Région historique correspondant à l’arrondissement de Boulogne-sur-Mer et à une partie de celui de Montreuil-sur-Mer dans le département du Pas-de-Calais.


L’ancienneté de l’habitat est attestée par la découverte de sites préhistoriques, du Paléolithique à l’âge des métaux. Avec les Morins, petit peuple issu des migrations celtiques du iiie s. av. J.-C., le Boulonnais entre dans l’histoire. En 56 et 55 av. J.-C., les Morins opposent à César une résistance qui faiblira après la défaite de Vercingétorix pour renaître sous le principat d’Auguste, en 29 av. J.-C. Mais la romanisation de la « cité des Morins », incluse dans la IIe Belgique, ne fut effective qu’après l’incorporation, sous le règne de Claude, de la Bretagne à l’Empire. Conquis par les Saxons et les Francs-Saliens au ve s., partie du royaume franc de Neustrie, le Boulonnais connut une existence propre quand, après avoir été rattaché au Ponthieu sous les Carolingiens, il forma, autour de sa capitale Bononia, le Pagus Bononiensis. Sa transformation en comté héréditaire à la fin du ixe s. fut le résultat des convulsions de l’Empire après la mort de Charlemagne. Illustré par les fils d’Eustache II, Godefroi de Bouillon et Baudouin, premiers rois de Jérusalem, il passa en 1192 de la mouvance de la Flandre à celle de l’Artois. En 1261, la maison d’Auvergne le reçut en héritage, mais Philippe le Bon s’en empara en 1422. Le Boulonnais devint donc possession des ducs de Bourgogne (1435), jusqu’au jour où Louis XI, vainqueur de Charles le Téméraire, s’en attribua la suzeraineté et, par un ingénieux tour de passe-passe, en fit, pour lui-même et ses successeurs, hommage à Notre-Dame (1478).

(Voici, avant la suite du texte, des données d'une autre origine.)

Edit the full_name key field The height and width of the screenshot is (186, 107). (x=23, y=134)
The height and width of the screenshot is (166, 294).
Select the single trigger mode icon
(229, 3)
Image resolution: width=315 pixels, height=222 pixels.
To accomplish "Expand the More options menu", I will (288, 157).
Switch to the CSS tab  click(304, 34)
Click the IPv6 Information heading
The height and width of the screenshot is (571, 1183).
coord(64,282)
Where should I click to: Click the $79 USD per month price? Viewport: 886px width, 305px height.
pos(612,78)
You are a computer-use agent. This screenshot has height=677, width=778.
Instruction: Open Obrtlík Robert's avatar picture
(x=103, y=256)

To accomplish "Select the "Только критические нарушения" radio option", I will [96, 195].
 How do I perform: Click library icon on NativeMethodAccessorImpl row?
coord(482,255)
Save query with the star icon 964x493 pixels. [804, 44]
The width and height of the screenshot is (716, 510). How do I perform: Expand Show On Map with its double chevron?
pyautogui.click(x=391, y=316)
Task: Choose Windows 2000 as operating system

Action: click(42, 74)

Jusqu’à l’incorporation au domaine royal par le traité d’Arras (1482), l’histoire du Boulonnais, « le plus précieux anglet de la chrétienté », avait été dictée par sa position de pays frontière (sur les plans politique et linguistique). Il n’en alla pas autrement quand les rois succédèrent aux comtes. Champ clos des luttes de la France et de la maison de Habsbourg, tour à tour dévasté par les Anglais (siège et prise de Boulogne, 1544) ou par les Impériaux (destruction de Thérouanne, 1553), le Boulonnais ne fut libéré de ses ennemis qu’après le traité de Nimègue (1678). Tout au long de ces périodes troublées, les troupes boulonnaises, héritières de l’ost féodal, avaient assumé la défense du pays. En contrepartie de cet « impôt du sang », le Boulonnais exigea de ses suzerains le respect de ses immunités et privilèges. Doté — quoique dépendant de l’intendance et de la généralité d’Amiens — d’une assemblée provinciale depuis 1786, on conçoit qu’il n’ait pas admis sans résistance sa réunion à l’Artois dans le département du Pas-de-Calais en 1790.

J. C.

➙ Artois / Boulogne-sur-Mer / Picardie.

 J. Lestocquoy, Histoire de la Picardie et du Boulonnais (P. U. F., coll. « Que sais-je ? », 1962).